Why is $\mathbb R$ \ ${0}$ open in R

Question

I needed to prove that $GL(n,\mathbb R)$ is a manifold. I first tried to use the determinant as a function $det:M_n \rightarrow \mathbb R $ where $M_n$ is the set of all $n\times n$ matrices in order to define open sets on $M_n$ but after that I got stuck. When I looked it up they used the determinant to define open sets but then go on to say because $GL(n,\mathbb R)=det^{-1} (\mathbb R $\ $ {0})$ and $\mathbb R $\ $ { 0}$ is open in $\mathbb R$ $GL(n,\mathbb{R})$ is open in the set of matrices and is therefore a manifold. Why is $\mathbb R $\ $ { 0}$ open in $\mathbb R$?

Answer 1

The complement of $\mathbb{R}\setminus\{0\}$ is $\{0\}$, which is closed in the Euclidian topology.

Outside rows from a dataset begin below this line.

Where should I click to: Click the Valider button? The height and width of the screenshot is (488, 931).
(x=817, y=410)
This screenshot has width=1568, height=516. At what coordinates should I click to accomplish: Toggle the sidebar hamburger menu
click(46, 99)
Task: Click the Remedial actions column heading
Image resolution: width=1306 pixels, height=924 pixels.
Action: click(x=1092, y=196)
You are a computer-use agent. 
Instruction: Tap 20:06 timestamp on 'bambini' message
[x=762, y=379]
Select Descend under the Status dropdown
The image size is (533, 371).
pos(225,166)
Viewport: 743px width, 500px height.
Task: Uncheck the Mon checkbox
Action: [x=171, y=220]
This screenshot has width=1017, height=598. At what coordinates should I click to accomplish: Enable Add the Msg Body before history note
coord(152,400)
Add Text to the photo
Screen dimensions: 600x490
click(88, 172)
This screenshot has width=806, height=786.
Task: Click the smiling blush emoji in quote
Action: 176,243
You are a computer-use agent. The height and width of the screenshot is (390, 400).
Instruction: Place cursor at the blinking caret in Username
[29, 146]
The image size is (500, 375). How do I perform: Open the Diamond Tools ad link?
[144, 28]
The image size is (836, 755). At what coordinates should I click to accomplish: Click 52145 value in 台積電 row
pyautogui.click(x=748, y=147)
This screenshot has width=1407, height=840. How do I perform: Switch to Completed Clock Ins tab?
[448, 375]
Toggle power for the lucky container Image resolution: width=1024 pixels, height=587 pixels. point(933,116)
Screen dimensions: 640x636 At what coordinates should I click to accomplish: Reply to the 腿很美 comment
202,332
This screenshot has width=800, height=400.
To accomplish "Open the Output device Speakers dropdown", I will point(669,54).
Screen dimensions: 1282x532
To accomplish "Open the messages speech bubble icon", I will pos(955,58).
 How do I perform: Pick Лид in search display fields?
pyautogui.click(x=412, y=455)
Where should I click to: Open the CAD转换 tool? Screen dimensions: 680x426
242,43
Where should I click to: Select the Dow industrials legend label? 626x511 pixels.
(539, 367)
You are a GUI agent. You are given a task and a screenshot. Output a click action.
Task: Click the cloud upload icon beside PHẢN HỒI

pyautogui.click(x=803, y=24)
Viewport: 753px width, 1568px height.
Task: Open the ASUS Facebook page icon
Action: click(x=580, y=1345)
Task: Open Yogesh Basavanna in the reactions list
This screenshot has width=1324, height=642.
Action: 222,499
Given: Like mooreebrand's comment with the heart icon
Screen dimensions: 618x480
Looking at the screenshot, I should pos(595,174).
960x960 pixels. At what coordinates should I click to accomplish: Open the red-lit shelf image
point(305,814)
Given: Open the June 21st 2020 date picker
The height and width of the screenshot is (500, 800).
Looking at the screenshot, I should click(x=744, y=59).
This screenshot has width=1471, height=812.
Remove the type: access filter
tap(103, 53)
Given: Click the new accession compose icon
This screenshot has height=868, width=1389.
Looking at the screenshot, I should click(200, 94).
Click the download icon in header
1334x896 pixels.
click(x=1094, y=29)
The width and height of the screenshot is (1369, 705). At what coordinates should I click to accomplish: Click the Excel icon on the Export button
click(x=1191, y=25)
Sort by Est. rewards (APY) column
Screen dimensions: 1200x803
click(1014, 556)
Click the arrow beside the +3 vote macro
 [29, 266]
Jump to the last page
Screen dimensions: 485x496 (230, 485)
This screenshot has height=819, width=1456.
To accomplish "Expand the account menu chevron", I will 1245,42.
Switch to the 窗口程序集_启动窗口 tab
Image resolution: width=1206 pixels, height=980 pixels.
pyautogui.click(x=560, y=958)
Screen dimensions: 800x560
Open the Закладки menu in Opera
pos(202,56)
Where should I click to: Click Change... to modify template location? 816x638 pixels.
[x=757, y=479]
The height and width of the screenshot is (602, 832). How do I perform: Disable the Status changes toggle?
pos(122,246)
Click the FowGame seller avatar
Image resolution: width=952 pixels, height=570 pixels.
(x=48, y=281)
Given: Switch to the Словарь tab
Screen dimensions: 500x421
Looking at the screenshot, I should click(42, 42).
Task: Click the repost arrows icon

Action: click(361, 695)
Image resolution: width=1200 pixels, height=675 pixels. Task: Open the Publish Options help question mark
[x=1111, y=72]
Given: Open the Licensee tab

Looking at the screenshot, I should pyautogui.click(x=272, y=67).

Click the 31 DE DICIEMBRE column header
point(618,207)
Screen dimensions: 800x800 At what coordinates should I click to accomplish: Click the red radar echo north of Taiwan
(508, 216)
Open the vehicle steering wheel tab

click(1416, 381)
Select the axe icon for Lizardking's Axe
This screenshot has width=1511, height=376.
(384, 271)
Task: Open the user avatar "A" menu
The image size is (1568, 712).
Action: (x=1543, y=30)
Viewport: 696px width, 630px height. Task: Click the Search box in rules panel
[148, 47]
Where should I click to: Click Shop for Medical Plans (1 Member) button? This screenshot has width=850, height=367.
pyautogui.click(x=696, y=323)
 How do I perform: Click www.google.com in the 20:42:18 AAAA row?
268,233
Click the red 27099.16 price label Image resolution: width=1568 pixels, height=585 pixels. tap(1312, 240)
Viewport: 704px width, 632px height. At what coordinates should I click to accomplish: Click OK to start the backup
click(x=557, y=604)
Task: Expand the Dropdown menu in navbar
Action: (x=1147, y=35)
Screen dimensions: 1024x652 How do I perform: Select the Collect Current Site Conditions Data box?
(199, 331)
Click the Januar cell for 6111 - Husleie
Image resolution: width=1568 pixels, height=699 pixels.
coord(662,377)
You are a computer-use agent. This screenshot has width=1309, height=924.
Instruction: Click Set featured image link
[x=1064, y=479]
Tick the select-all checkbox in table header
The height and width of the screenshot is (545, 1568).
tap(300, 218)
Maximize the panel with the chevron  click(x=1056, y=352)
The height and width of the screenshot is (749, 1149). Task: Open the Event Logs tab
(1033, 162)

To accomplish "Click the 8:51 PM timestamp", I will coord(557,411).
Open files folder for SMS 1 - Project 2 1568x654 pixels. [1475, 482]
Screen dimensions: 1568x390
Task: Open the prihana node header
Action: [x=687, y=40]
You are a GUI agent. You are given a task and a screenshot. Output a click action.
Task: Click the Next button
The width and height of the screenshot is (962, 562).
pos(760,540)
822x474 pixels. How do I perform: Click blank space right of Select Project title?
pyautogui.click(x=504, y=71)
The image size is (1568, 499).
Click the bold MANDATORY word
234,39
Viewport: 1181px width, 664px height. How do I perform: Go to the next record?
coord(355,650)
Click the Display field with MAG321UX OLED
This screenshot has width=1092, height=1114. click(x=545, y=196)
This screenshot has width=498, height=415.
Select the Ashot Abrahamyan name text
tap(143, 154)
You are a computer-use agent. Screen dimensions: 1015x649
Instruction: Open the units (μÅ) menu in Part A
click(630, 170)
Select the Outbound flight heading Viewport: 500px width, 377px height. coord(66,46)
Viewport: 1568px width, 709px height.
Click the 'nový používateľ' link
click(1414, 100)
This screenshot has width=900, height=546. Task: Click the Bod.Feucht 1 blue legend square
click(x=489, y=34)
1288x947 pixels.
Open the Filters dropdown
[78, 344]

Hence, it follows that $\mathbb{R}\setminus\{0\}$ is open.

Answer 2

Usually the topology on $\mathbb{R}$ is defined by: subset $U\subseteq\mathbb{R}$ is open if for any $x\in U$ there is $r\in\mathbb{R}_+$ such that the open ball $B(x,r)\subseteq U$.

With that take $U=\mathbb{R}\backslash\{0\}$ and any $x\in U$. Then $B(x,|x|)\subseteq U$. Proving that $U$ is indeed open.

Answer 3

$$\mathbb R\backslash \{0\}=(-\infty ,0)\cup(0,\infty ),$$ that is the union of two open.